You can try this with varyring resistances around the ring (keeping the resistances of equal values or proportional between the nodes) if you wish.

And this is why radials are better.

If you use that logic on other things then a 1950's car is better than a 1990's car. Better only because it less complicated and therefore easier to test and repair.

And this is why radials are better.

If you use that logic on other things then a 1950's car is better than a 1990's car. Better only because it less complicated and therefore easier to test and repair.

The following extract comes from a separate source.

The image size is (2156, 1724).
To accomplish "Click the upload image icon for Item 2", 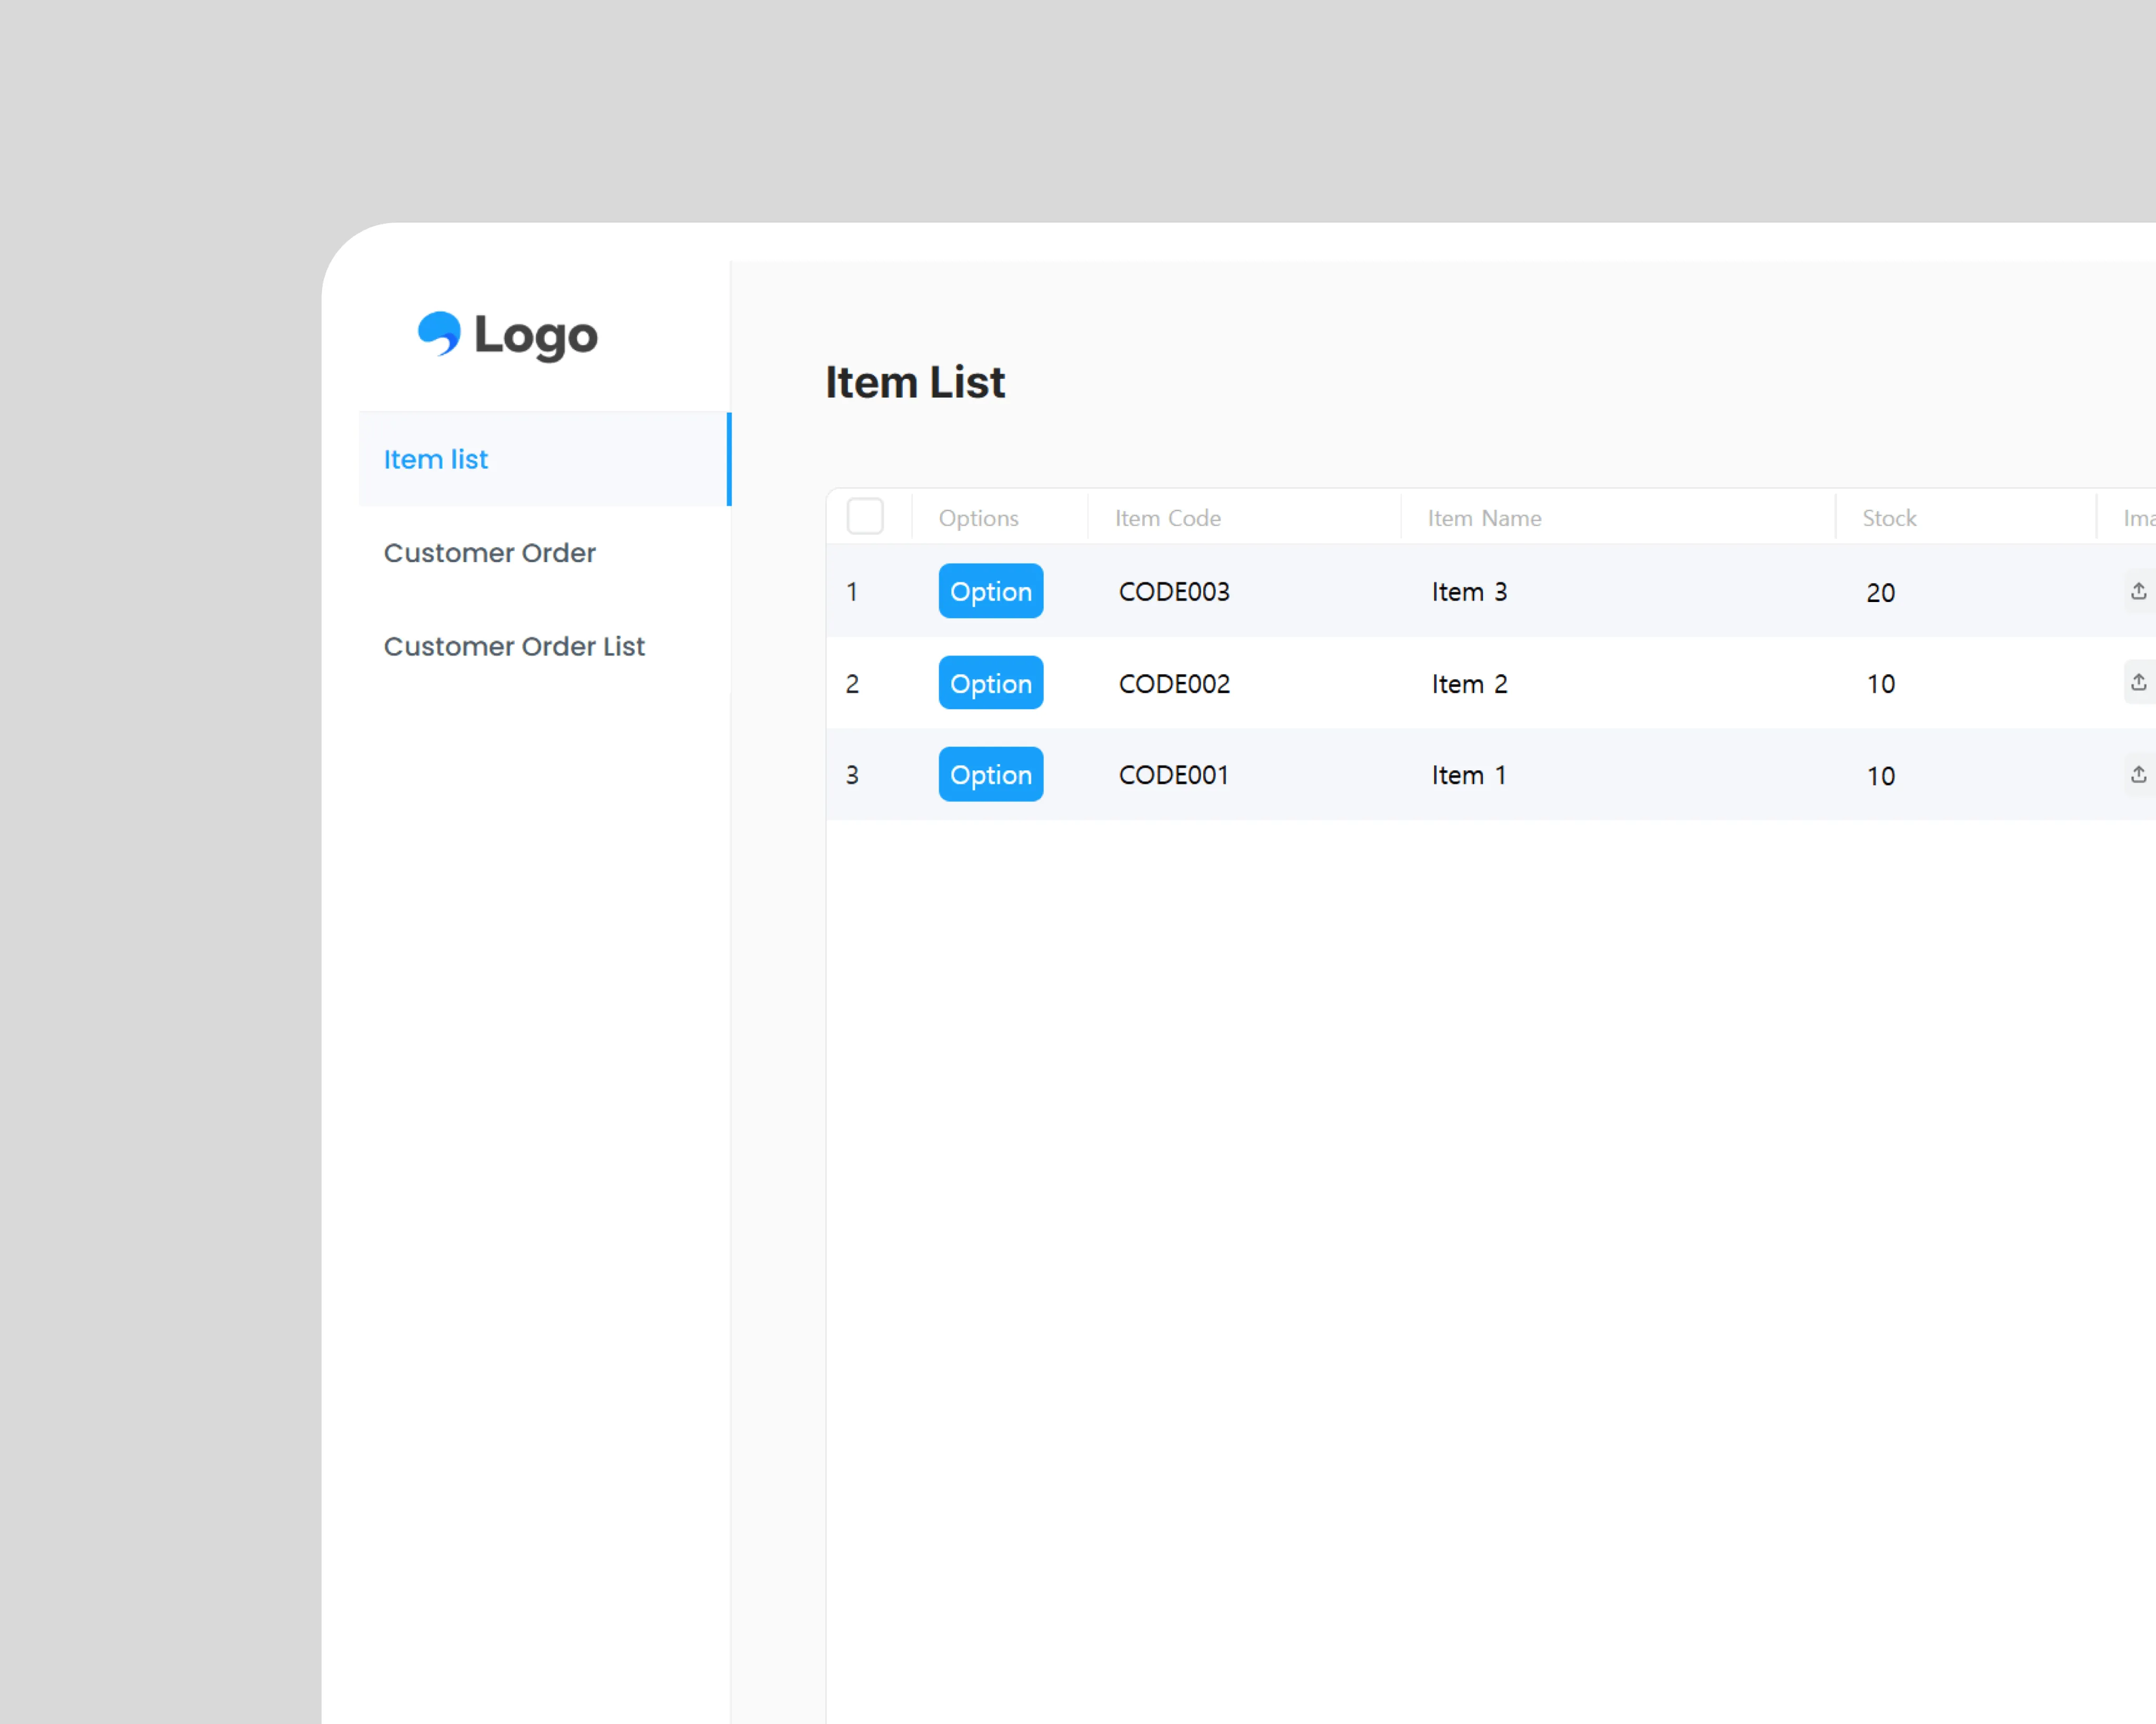I will pyautogui.click(x=2139, y=682).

Yes. but any car from 2000 onwards is easily plugged in and tested, it isn't even intrusive. Motor vehicles aside we are talking about wiring which has mostly stayed the same, it hasn't become more developed, sophisticated or more efficient between 1950 and 1990, the sceince is the same. What has happened though is that in that time frame millions of ring final circuits have been poorly installed and badly modified. I think that logic is best used on a ring final circuit, not so much on the MASSIVE advancments in automotive engineering. You cannot really apply it to the advancments in medicine either as we are keeping onder people alive for longer. I cant think of anything to compare it to for an analogy which suits it as there is nothing else about which was poorly designed from the outset with the only option to improove it being to abolish it, but adopted and held in such high regard by people who didn't understand it.

I dont want to start a long argument or a 4 page thread about ring vs radial, my veiws are that radials are alot safer and superior, they are quicker to install, easier to commision and test and easier to fault find on, they are much safer in as much as it is harder for them to be incorrectly installed or altered. A fault on a 'live' conductor will make it's self shown and known to the user of the installation and will not leave the installation still functioning except in a dangerous situation. Anywhere a ring final circuit is can be fed from the same amount or cable with 2 x 20A mcbs or less 4mm2 cable on a 32A breaker.

im ... ive ... i ... u ... u ... u ...
... u ...
Barnies - your life will involve being able to communicate with people in writing - quotes, exams, email with customers etc.

You have to learn the difference between a mobile phone and a computer keyboard.

You have to learn the difference between a mobile phone and a computer keyboard.

He's right though. This is an internet forum, not a text message. There's no need for lack of grammar or 'txt tlk'. To be an electrician you need to have a reasonable understanding of the English language and if you're asking a question on an internet forum it's only polite to use good English.

I dont want to start a long argument or a 4 page thread about ring vs radial...
Oh, go on... it's been a couple of days at least!